Ainsi, le permis ne peut être délivré que si la demande est accompagnée d’une attestation d’un expert habilité à la fournir selon les modalités inscrites dans la LQE. Cette attestation doit établir que le projet pour lequel le permis est demandé est compatible avec les dispositions du plan de réhabilitation approuvé par le MELCC ou avec la déclaration de conformité transmise à celui-ci. Cette exigence permet d’assurer que l’état final des sols sera compatible avec l’usage projeté du terrain et ainsi d’encadrer certains paramètres des travaux (excavation, remblaiement, etc.).

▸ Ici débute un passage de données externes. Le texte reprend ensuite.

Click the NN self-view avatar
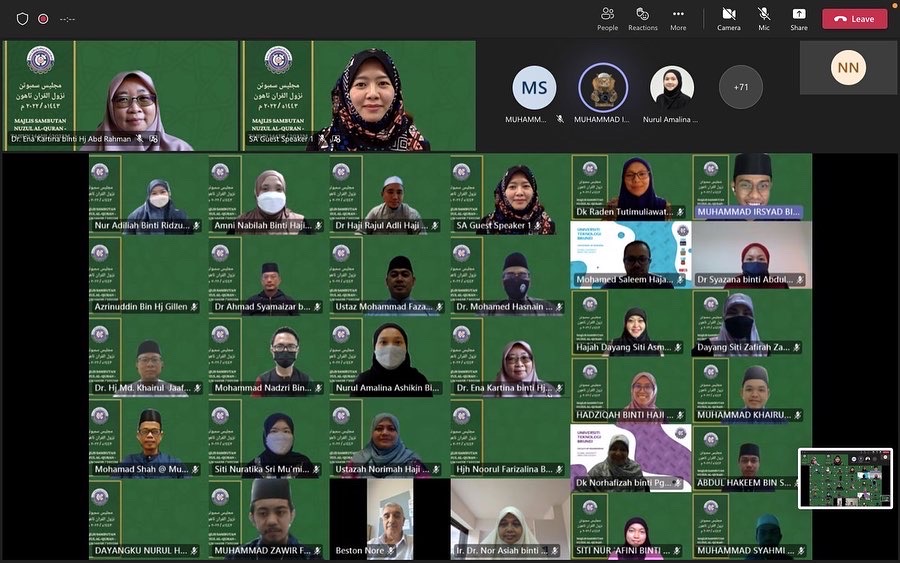 [x=848, y=68]
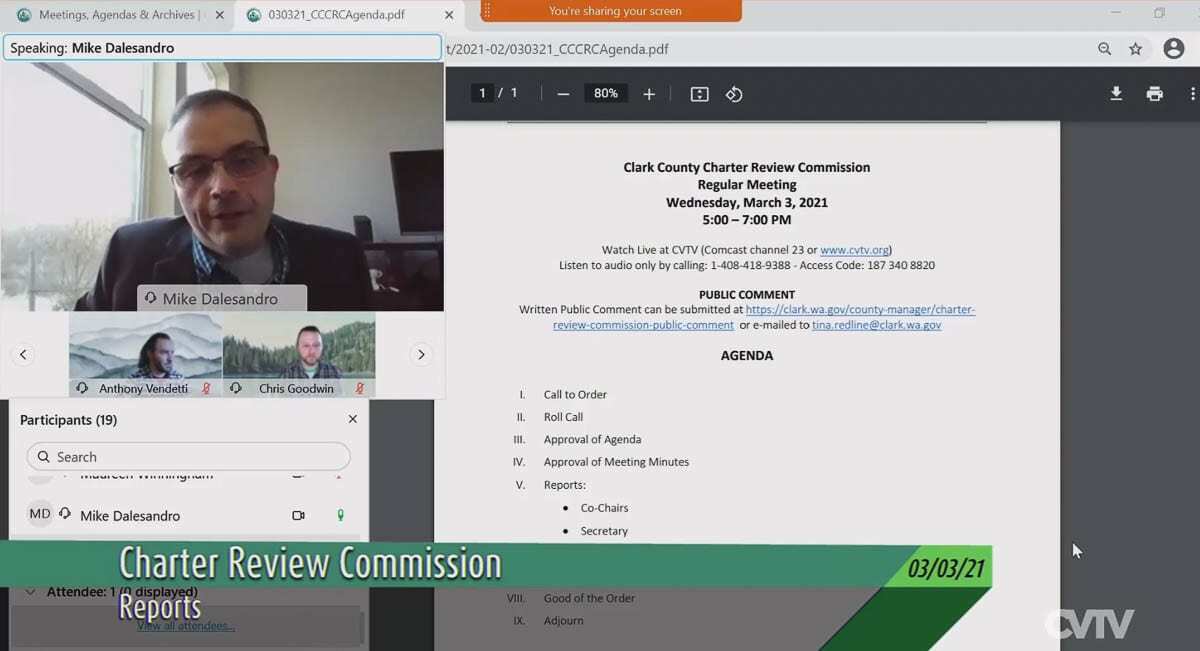Open the browser zoom magnifier icon
The width and height of the screenshot is (1200, 651).
tap(1105, 49)
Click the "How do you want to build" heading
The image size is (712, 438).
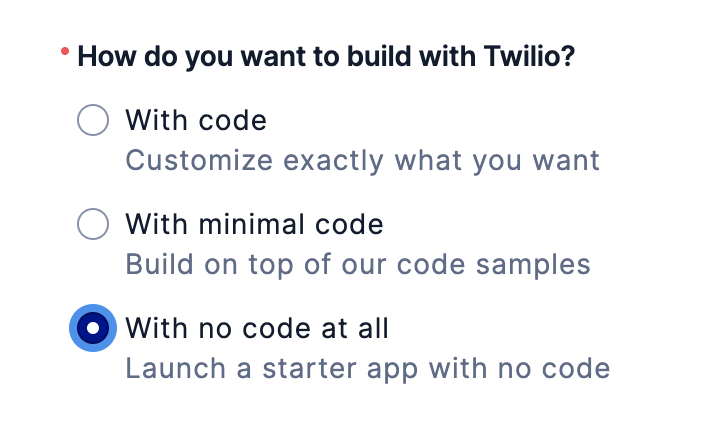pyautogui.click(x=326, y=57)
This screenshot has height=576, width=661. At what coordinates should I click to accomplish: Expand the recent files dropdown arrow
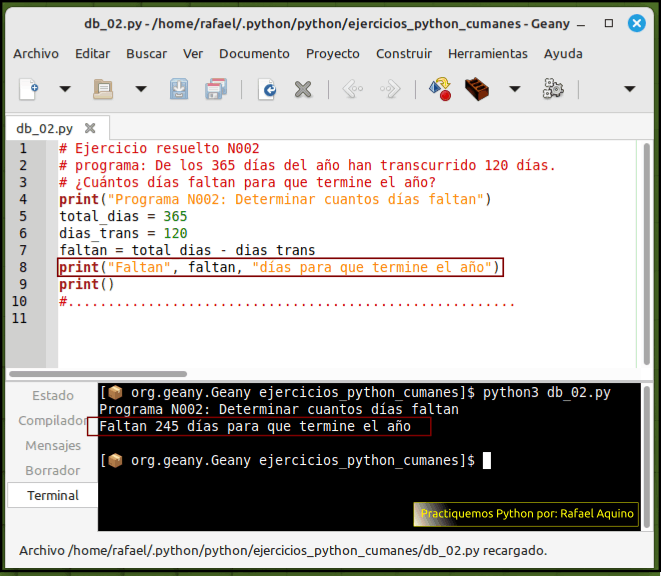click(x=141, y=89)
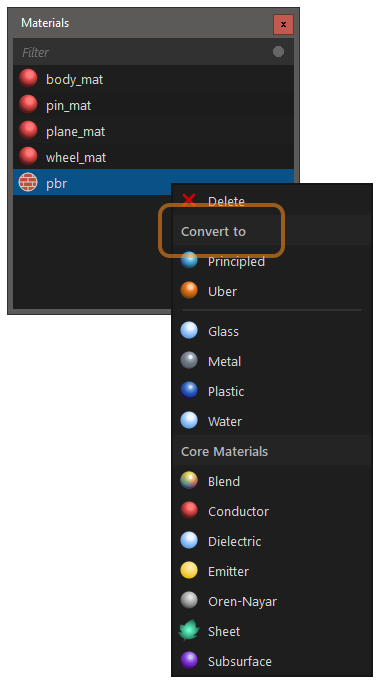Select the green Sheet leaf icon
Viewport: 381px width, 686px height.
(189, 631)
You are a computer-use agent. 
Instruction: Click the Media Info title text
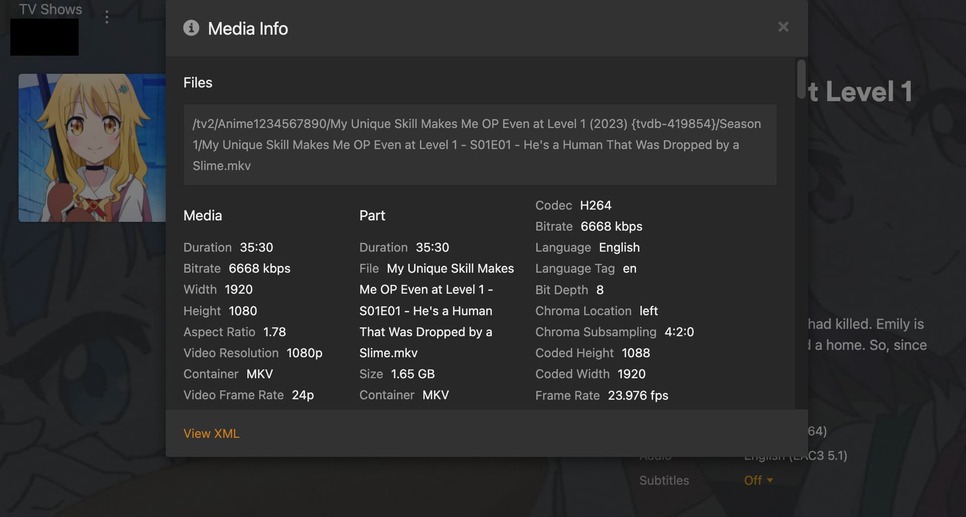[x=248, y=29]
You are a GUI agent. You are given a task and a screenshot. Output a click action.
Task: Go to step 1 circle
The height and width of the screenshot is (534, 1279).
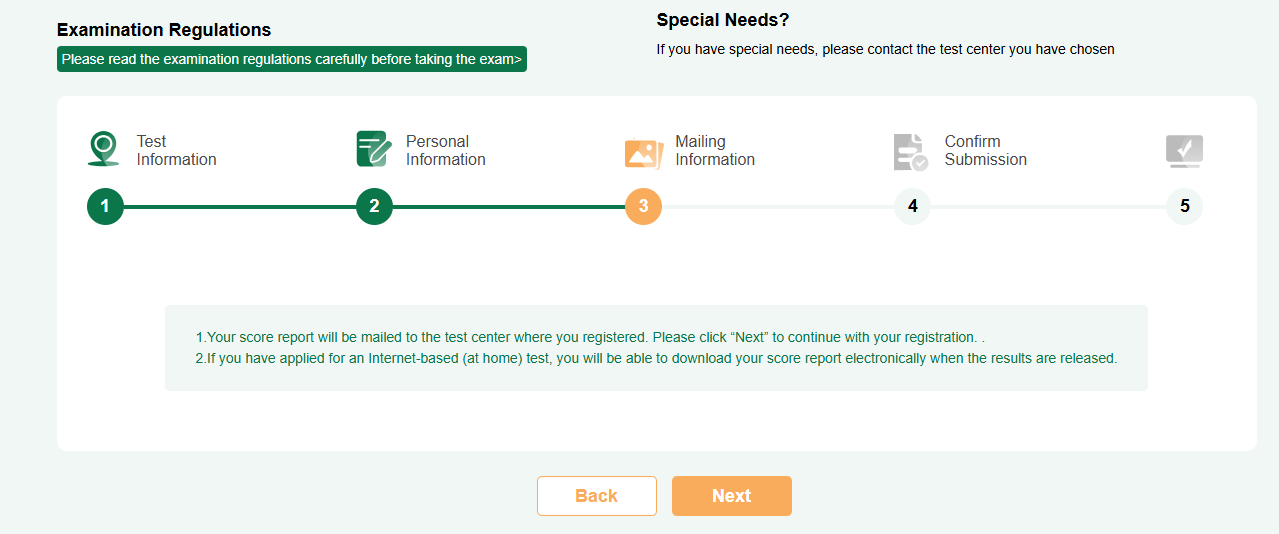[x=105, y=207]
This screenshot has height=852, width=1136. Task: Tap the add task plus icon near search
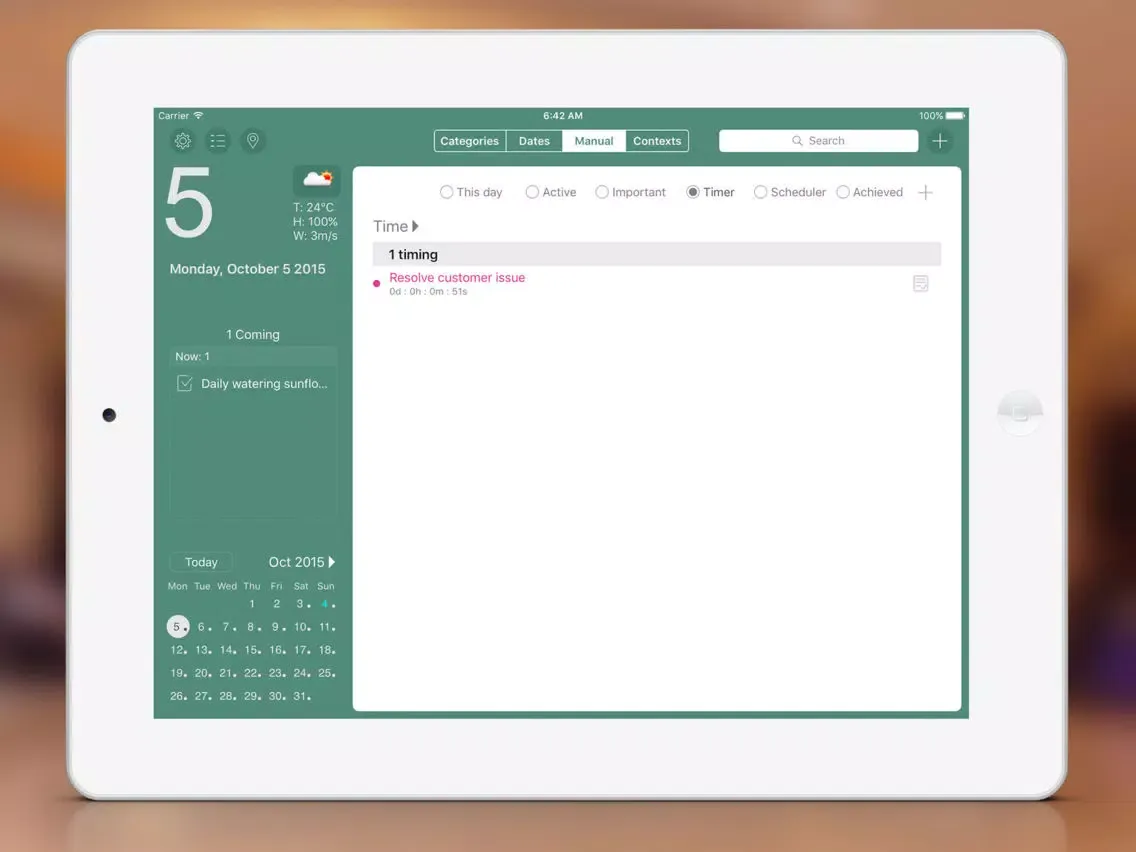[x=939, y=140]
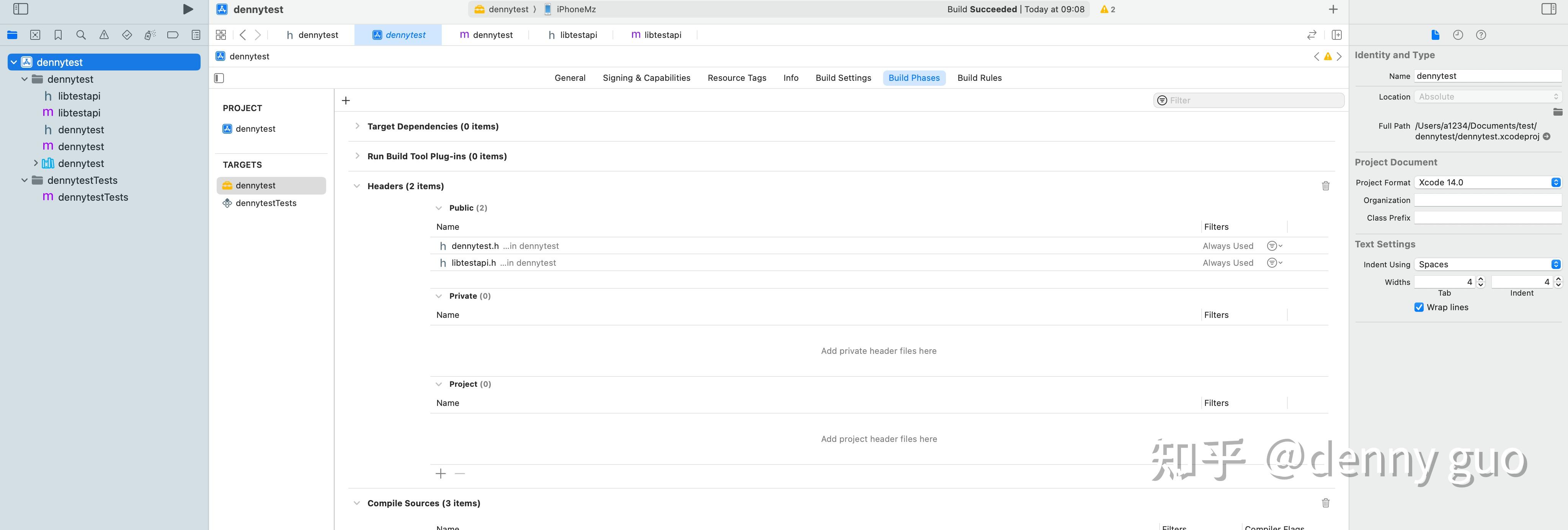This screenshot has width=1568, height=530.
Task: Delete the Headers build phase via trash icon
Action: point(1325,186)
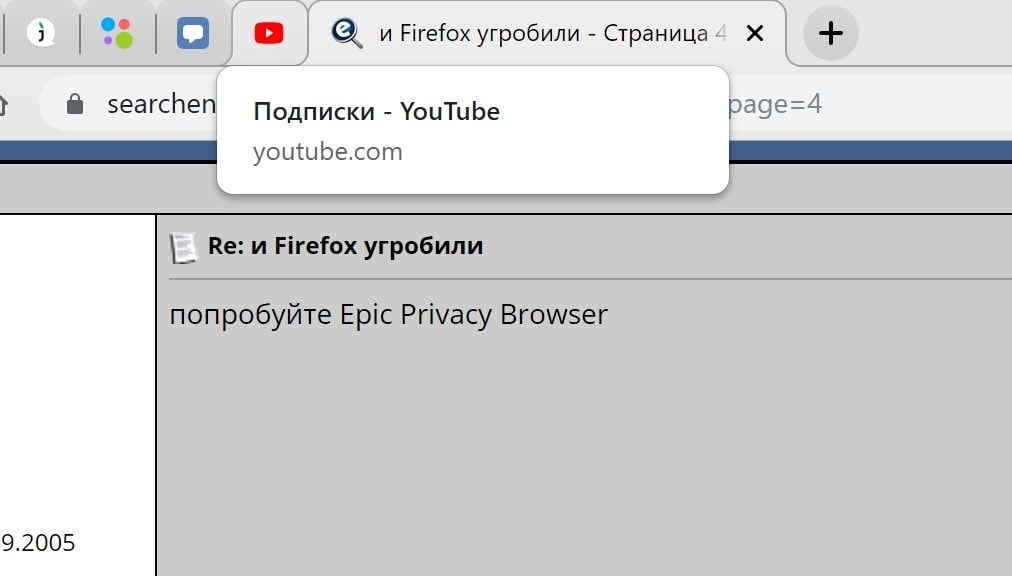Click the 'page=4' part of the URL
Screen dimensions: 1012x576
point(776,104)
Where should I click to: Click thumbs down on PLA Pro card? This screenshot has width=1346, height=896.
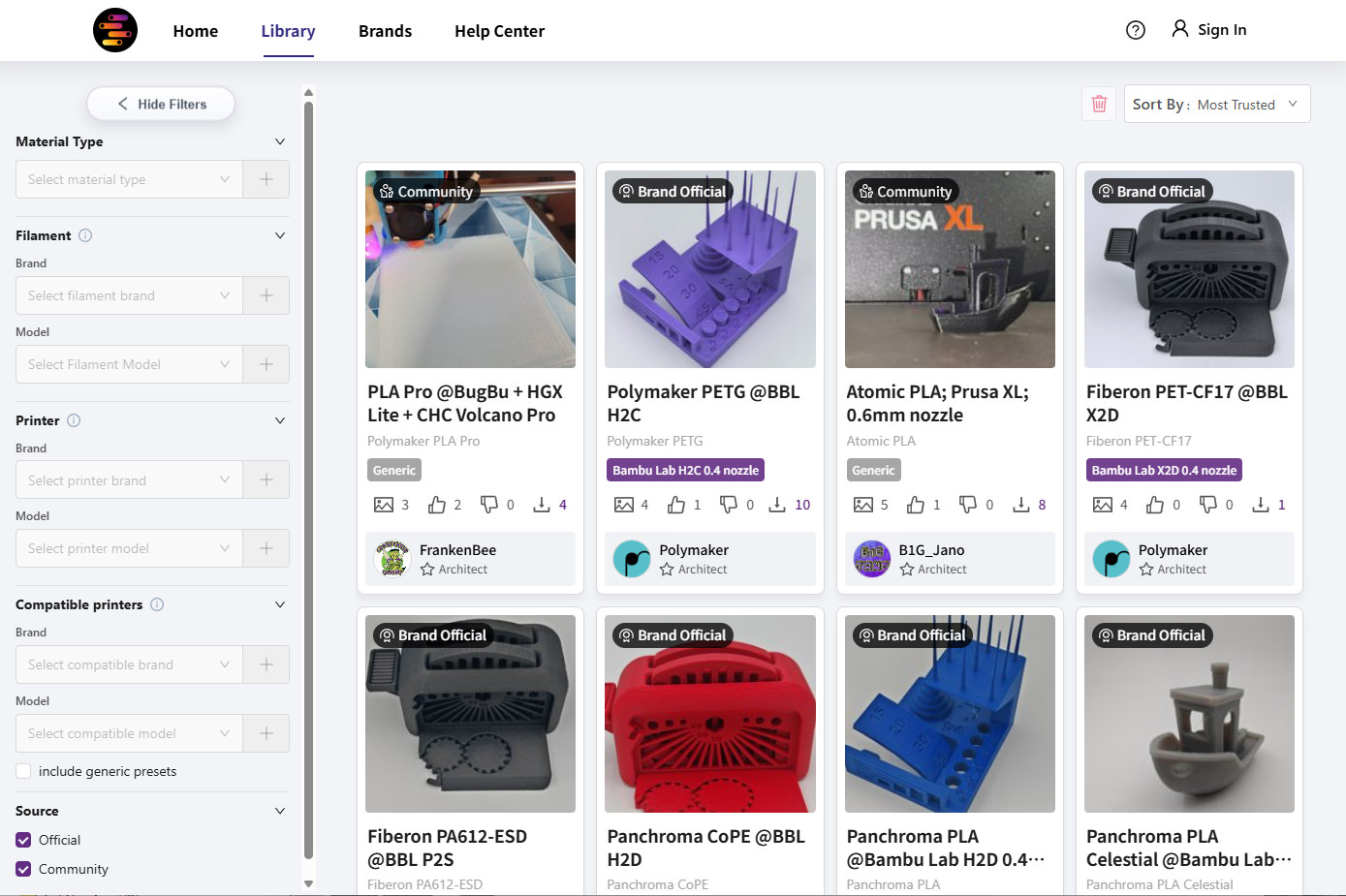[489, 505]
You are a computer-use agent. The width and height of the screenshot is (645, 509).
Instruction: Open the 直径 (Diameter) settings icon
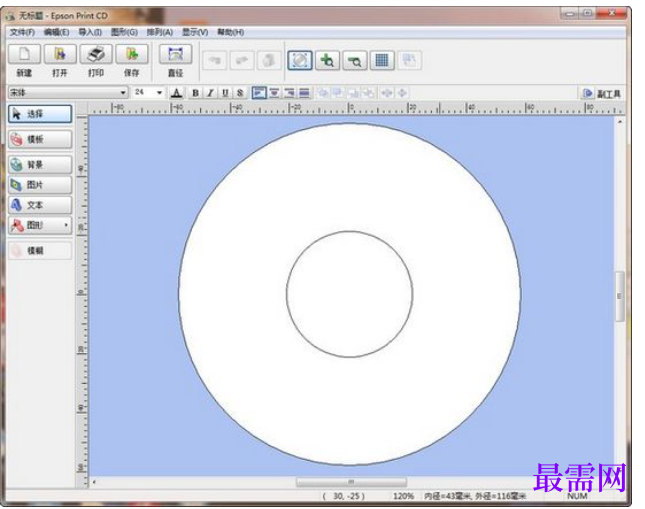pyautogui.click(x=176, y=55)
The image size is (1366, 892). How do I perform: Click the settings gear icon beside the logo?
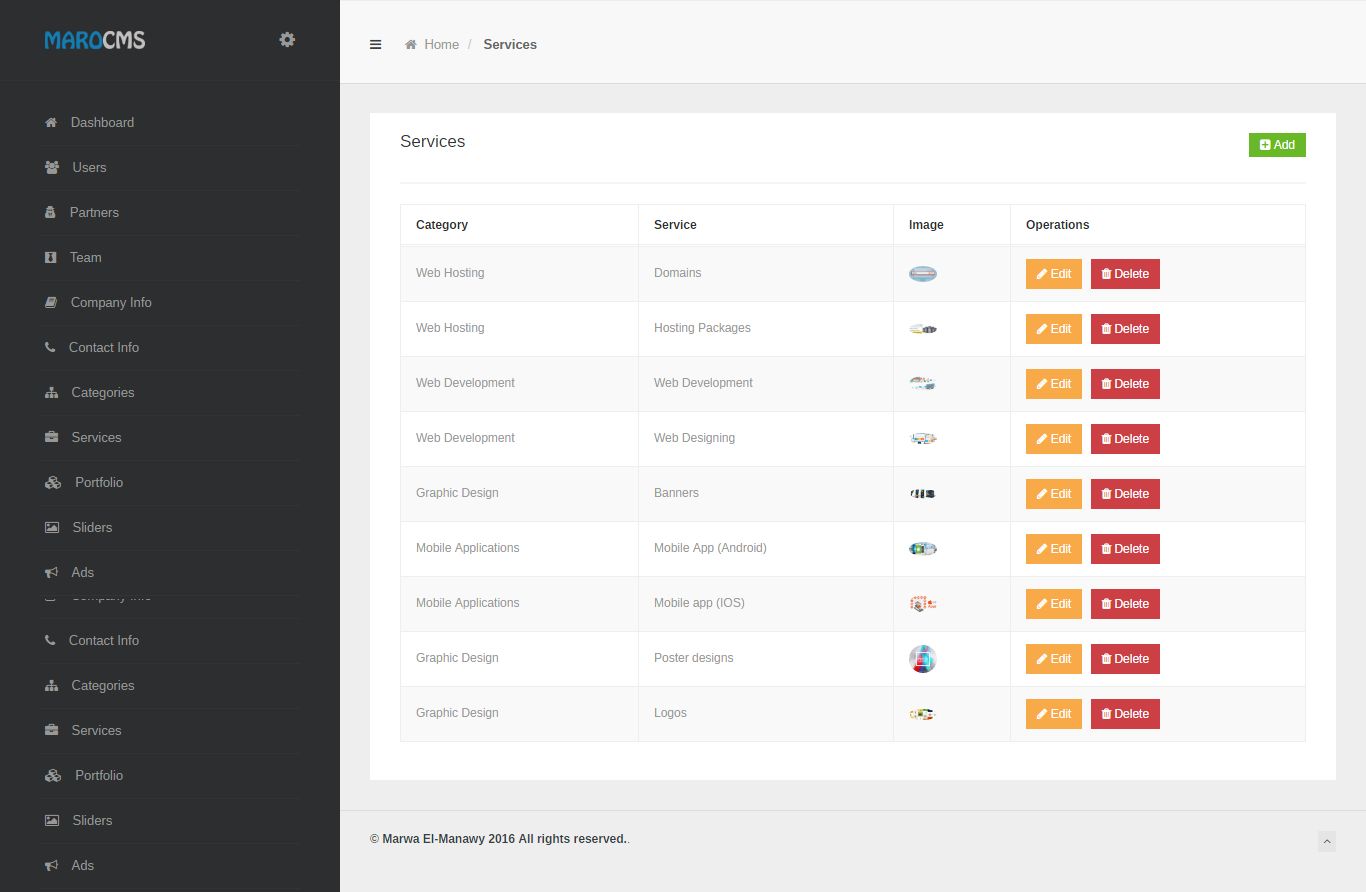pos(287,40)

Le MELCC a mené deux campagnes de promotion afin de faire connaître les exigences environnementales de conformité. Il continue de rappeler aux municipalités l’importance de tenir une telle liste afin d’éviter qu'un permis ne soit délivré alors que le projet n'est pas compatible avec le plan de réhabilitation approuvé ou avec la déclaration de conformité transmise.
La délivrance d’un permis sans que sa compatibilité au plan de réhabilitation soit vérifiée pourrait entraîner de sérieuses conséquences. En effet, des sols contaminés à des concentrations au-delà des valeurs limites règlementaires pour l’usage prévu pourraient demeurer en place et seraient susceptibles de porter atteinte à la vie, à la santé, à la sécurité, au bien-être ou au confort de l’être humain. Ces mêmes sols contaminés pourraient également mettre en péril des écosystèmes, d’autres espèces vivantes ou l’environnement en général. Ils pourraient être nuisibles aussi aux biens des futurs utilisateurs du terrain.
Le MELCC possède différents moyens administratifs, civils et pénaux afin de s’assurer du respect de la législation environnementale.